Elimination Drafting for Policy Debate
Debate seeding is broken. Top teams should draft their opponents in elimination rounds.
The format of debate tournaments is not optimal. In most tournaments, all competitors, including the top teams, must “rank themselves” for the purposes of the bracket. The preliminary rounds’ ultimate purpose is to create a fair bracket for the elimination rounds.
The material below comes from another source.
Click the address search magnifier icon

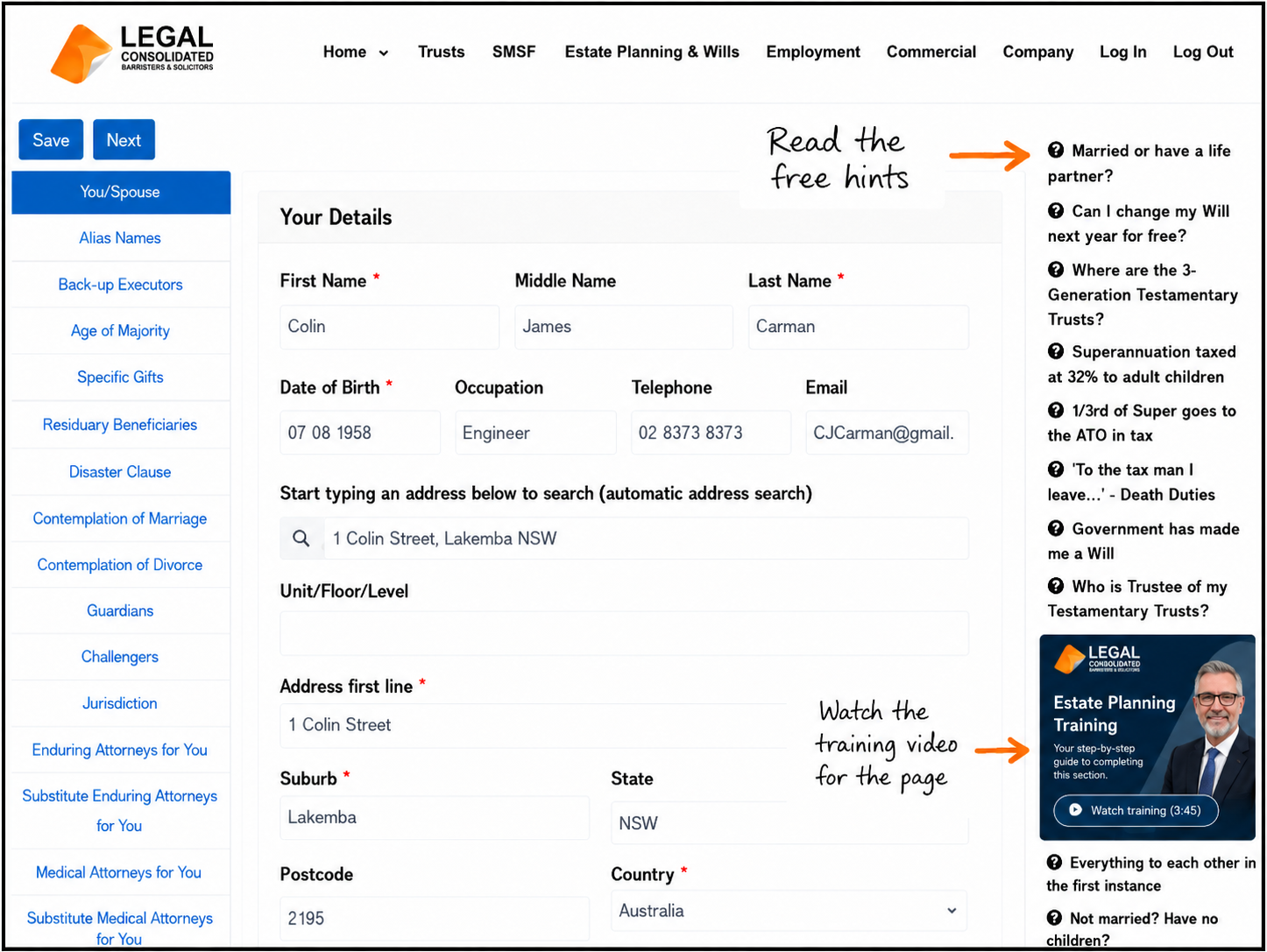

Debate is uniquely high variance in that there is no objective scoring, no universal understanding of what arguments are to be presented, and no methodological way for judges to comprehend those arguments. There is already plenty of controversy within sports with objective rules and point systems and professional referees whose sole purpose is to determine the winner. Judging in debate, by contrast, is an obligation, not a privilege. Generally, the experience necessary for being able to judge a debate is minimal: Essentially, judges just need to be out of high school to judge high school, or out of college to judge college. Debate experience is generally a prerequisite as well, but how meaningful that debate experience is drastically differs from round to round.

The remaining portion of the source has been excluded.